There are efforts underway to get into local middle and high schools and promote local businesses, Kay-Nabozny said.
Bingham said those efforts could have made a difference when she was in high school.
"I always got the feeling, people say, 'Go to school and go make something of yourself,' " Bingham said. "It's like you couldn't make something of yourself here."
'Think, Make, Happen'
To attract more visitors and residents, other states have spent tens of millions of dollars on branding campaigns. The Pure Michigan branding campaign, with an annual $34 million budget, estimates it drew 4 million visitors to the state with an economic impact of $1.2 billion in 2013. The Michigan Economic Development Corp. also uses the brand to attract business and talent to the state.
Last December, after months of surveys and testing of different concepts, WEDC first introduced its "Think, Make, Happen" brand. The roll out was intentionally done with little fanfare so as not to elicit the kind of social media mockery that greeted Rhode Island's "Cooler & Warmer" brand, explained WEDC deputy secretary Tricia Braun.
Lietz said the brand is meant to convey a certain idea: "While Wisconsin is known for its natural beauty and abundant resources, it is perhaps best defined by the people who call it home. People with a restless drive to invent, create and achieve. Who combine passion and pride and turn ideas into industries, and whose intellectual curiosity and commitment to collaboration propel groundbreaking discoveries to meet global challenges."

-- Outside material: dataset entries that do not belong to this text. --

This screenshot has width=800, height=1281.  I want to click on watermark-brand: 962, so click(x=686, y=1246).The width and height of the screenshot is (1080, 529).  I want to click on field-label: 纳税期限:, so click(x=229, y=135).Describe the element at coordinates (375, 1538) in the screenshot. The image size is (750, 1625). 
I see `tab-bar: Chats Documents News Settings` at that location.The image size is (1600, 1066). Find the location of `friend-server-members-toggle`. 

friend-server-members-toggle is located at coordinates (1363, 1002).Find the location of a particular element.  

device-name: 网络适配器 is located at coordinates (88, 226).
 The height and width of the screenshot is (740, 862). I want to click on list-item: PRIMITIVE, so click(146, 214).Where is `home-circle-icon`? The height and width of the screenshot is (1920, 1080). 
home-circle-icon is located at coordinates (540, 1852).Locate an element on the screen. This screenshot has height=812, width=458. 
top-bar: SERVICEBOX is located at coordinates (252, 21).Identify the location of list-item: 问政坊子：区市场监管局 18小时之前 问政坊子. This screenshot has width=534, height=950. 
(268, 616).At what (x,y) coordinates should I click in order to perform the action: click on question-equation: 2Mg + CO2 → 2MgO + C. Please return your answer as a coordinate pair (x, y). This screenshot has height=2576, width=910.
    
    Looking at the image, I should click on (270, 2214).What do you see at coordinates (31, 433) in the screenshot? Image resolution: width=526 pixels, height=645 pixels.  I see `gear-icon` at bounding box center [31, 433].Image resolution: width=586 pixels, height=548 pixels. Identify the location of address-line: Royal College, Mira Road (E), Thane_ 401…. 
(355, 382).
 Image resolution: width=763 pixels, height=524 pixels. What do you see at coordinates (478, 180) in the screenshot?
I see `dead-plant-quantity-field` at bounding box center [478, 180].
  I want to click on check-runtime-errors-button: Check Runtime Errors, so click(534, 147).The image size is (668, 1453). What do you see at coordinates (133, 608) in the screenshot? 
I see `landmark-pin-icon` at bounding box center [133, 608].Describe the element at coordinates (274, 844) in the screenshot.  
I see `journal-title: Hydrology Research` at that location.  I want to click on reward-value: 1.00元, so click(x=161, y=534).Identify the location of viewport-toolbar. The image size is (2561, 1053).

In April the concept was floated at a young professionals event and in the coming months an ad campaign will focus on images and ideas contrasting shorter commute times and lower rental costs in Wisconsin compared with Chicago.
The campaign also includes a website that will help connect people interested in moving to Wisconsin with resources for finding jobs and places to live.
Braun said the campaign marks a shift in the agency's focus from attracting businesses to attracting people. The goal is to reach out to people who aren't looking at Wisconsin for their career because they don't realize there are opportunities suited to them here.
The budget for the initial roll-out is $1 million, all from WEDC's existing budget. Braun hopes the Legislature will provide additional funding in the future if the campaign is successful.